◆ DIRECTION:
Answer these questions from the text below on the two fallen reservists.
1. How old was Barak Kalfon?
2. What did Lidor Porat's engineering vehicle roll over?
3. How many additional soldiers were injured in that attack?

Warrant Officer (res.) Barak Kalfon, 48, died in an explosion while soldiers were scanning for weapons in a building. Three other troops were injured in the blast. The engineer is survived by his wife and two daughters. His cousin Sapir Kalfon: “Next week you would have celebrated number 49. You didn’t even need to be in uniform anymore. But you insisted on volunteering for reserve duty. That’s who you were. Always smiling, embracing and including. Calm, with a heart bursting with goodness.”

Sgt. First Class (res.) Lidor Porat, 31, died when his engineering vehicle rolled over a bomb the next day. Nine additional soldiers were injured in the attack. Porat’s family described him as a deeply religious man with “love of the Torah and Torah scholars.” Husbands, fathers, engineers – their deaths on the eve of Memorial Day capture the cost of that remembrance.

◆ LISTED RECORDS:
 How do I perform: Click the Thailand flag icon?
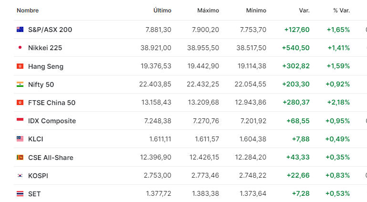20,194
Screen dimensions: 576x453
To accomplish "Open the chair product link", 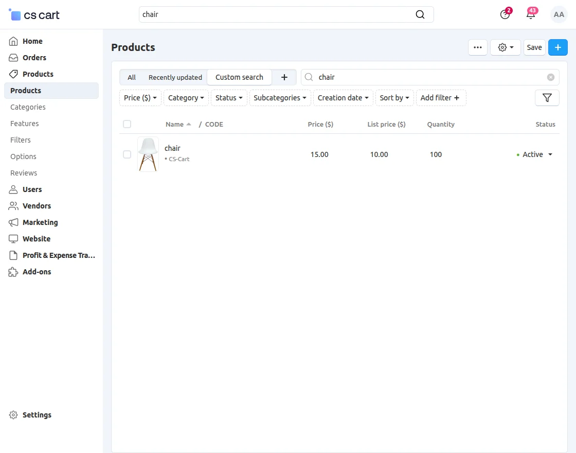I will click(172, 148).
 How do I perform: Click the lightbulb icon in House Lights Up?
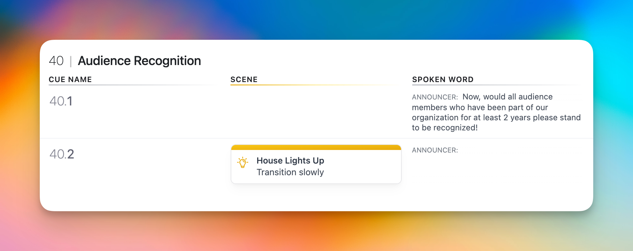click(242, 162)
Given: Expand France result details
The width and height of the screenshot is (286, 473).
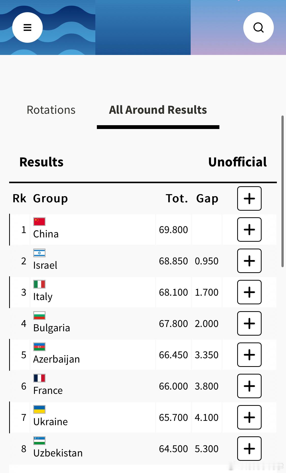Looking at the screenshot, I should click(249, 386).
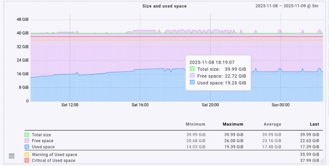Sort by the Maximum column header
The height and width of the screenshot is (166, 329).
click(233, 124)
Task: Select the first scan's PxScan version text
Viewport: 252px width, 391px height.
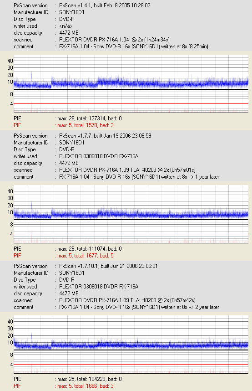Action: coord(105,5)
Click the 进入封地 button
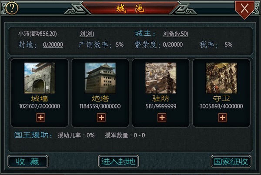Image resolution: width=261 pixels, height=175 pixels. pyautogui.click(x=118, y=162)
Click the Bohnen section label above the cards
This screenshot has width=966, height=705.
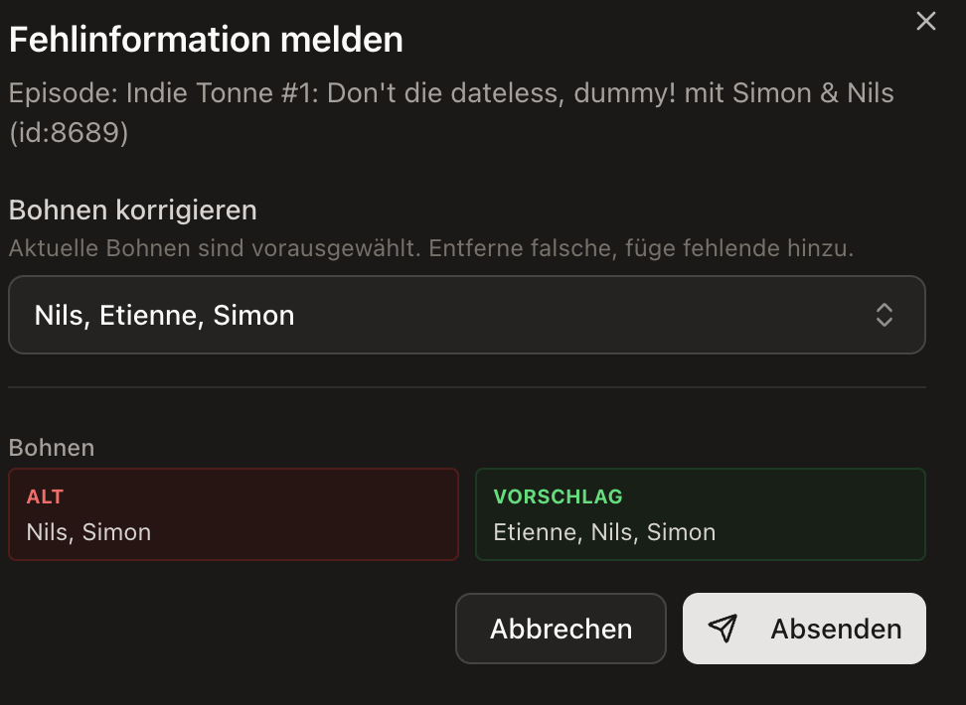point(51,448)
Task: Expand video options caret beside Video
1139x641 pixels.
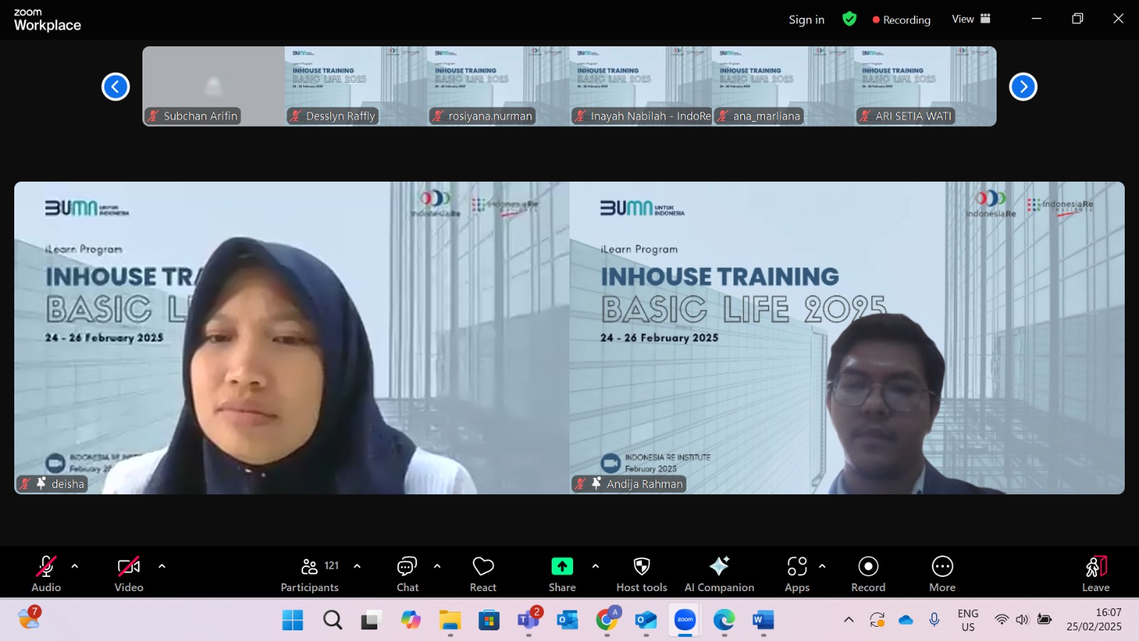Action: pyautogui.click(x=162, y=566)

◆ OUTPUT FOR THIS EXERCISE:
1. 48
2. A bomb
3. Nine